Entre violence et délicatesse extrêmes, Cut nous fait rencontrer un personnage singulier et quelque peu romantique, pour qui le cinéma est une question de vie ou de mort. Le jour, il hurle dans les rues la nécessité de renouer avec un âge d’or de l’art cinématographique, où le divertissement n’était pas une fin en soi. Le soir, il organise chez lui des projections de films qu’il affectionne. Le récit se noue autour de l’incursion dans sa vie d’un enjeu ô combien dramatique : Shuji se trouve contraint par une bande de yakuzas de s’acquitter d’une dette qui a coûté la vie à son frère. Faute de subir le même sort que lui, il devra en quelques jours réunir une somme astronomique.

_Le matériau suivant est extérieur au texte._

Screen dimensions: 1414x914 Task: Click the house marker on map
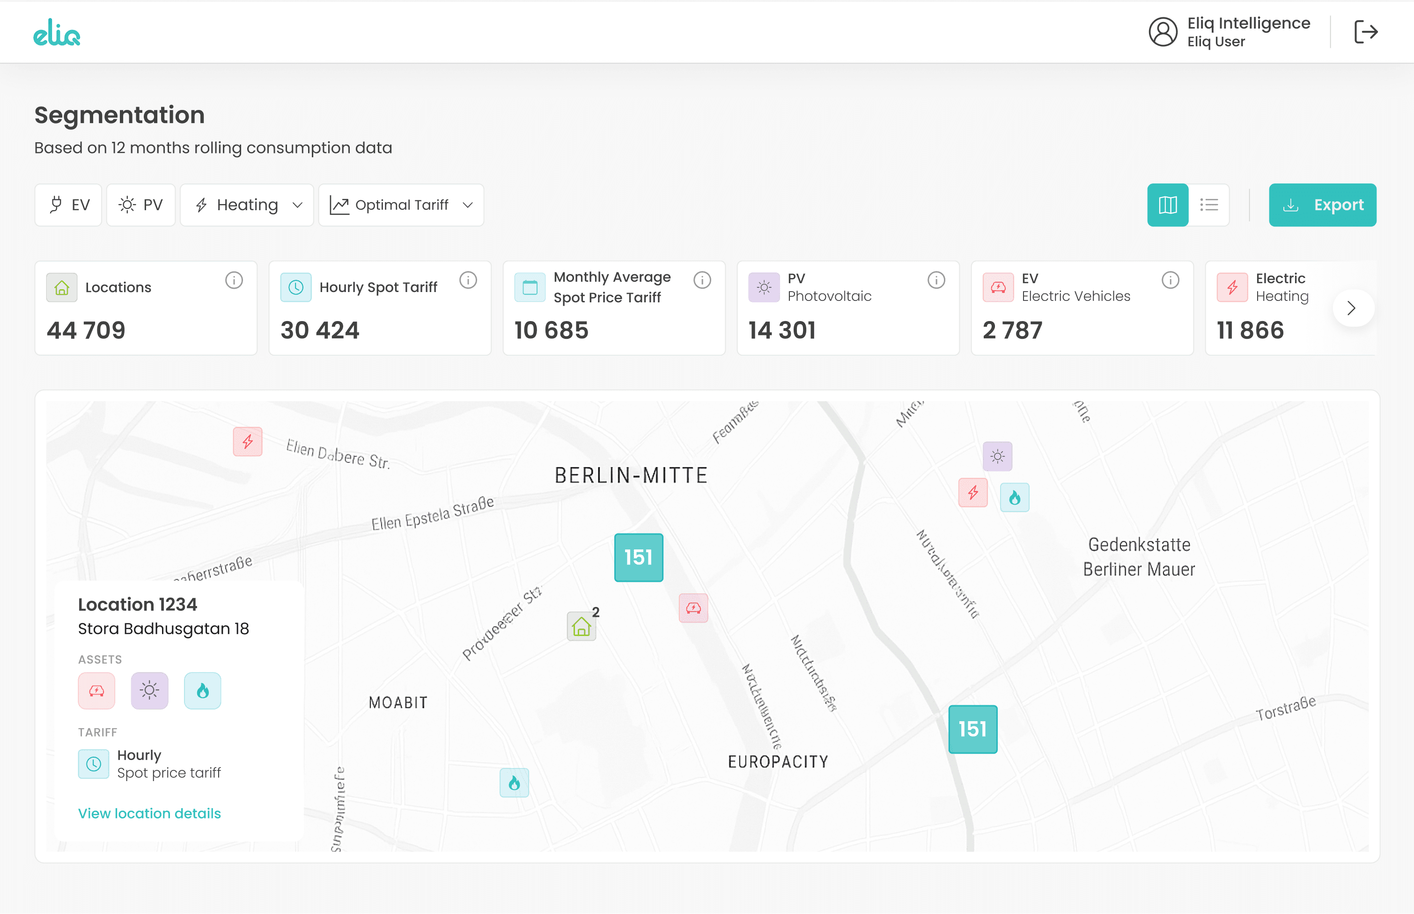click(x=581, y=627)
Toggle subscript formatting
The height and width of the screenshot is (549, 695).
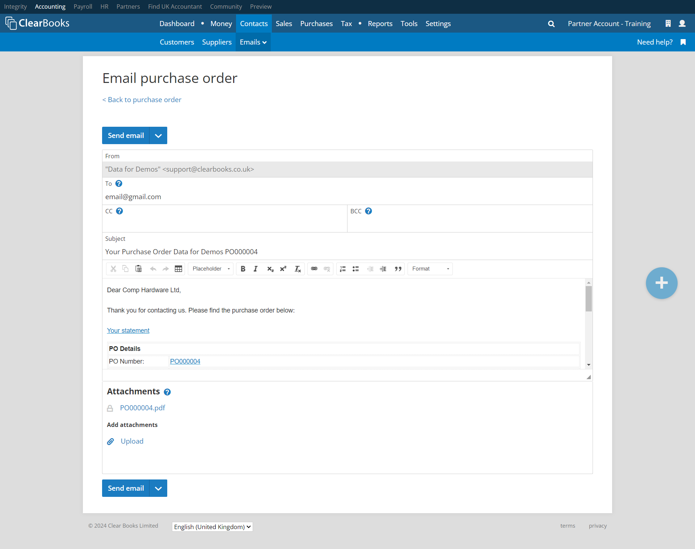pyautogui.click(x=270, y=269)
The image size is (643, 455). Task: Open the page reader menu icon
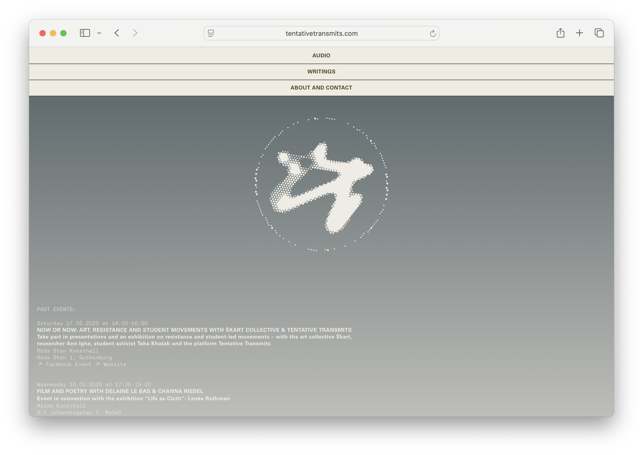click(x=211, y=33)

La solution qu’il choisit pour sortir de cette situation a priori inextricable est comme une façon de se faire honneur à sa cinéphilie. Plutôt que d’accepter l’argent qu’on propose de lui prêter, Shuji répond à une nécessité interne d’offrir quelque chose en retour : son corps et sa souffrance. Comme pour se démarquer d’un régime cinématographique où l’argent s’accepte sans scrupules et sans un don réciproque de sa personne, Shuji décide de devenir un punching-ball vivant, prêt à recevoir les coups de poings de quiconque sera prêt à en payer le prix.

Des douze journées qui séparent Shuji de l’échéance du remboursement, pendant lesquelles il se soumettra à cette torture volontaire, aucune n’est épargnée au spectateur. Malgré la violence ainsi infligée à ses yeux, Cut sait ménager des moments de douceur qui font de lui autre chose qu’un « film coup de poing », face auquel le spectateur n’aurait d’autre choix que d’encaisser. En dépit de la douloureuse entreprise dans laquelle il s’est engagé et des séquelles qu’elles impriment sur son corps, Shuji poursuit son sacerdoce cinéphilique, et ce de façon non seulement intellectuelle, mais surtout sensuelle. La nuit, il s’endort sous la lumière reflétée par l’écran et la laisse imprimer sur lui les images des films aimés. En pleine possession de ses moyens cinématographiques, l’Iranien Amir Naderi propose avec cette virée japonaise une expérience qui marque moins par son propos vaguement réactionnaire que par la fougue et la sensibilité plastique avec laquelle il communique la détermination d’un personnage au sein d’un monde qui ne le comprend pas.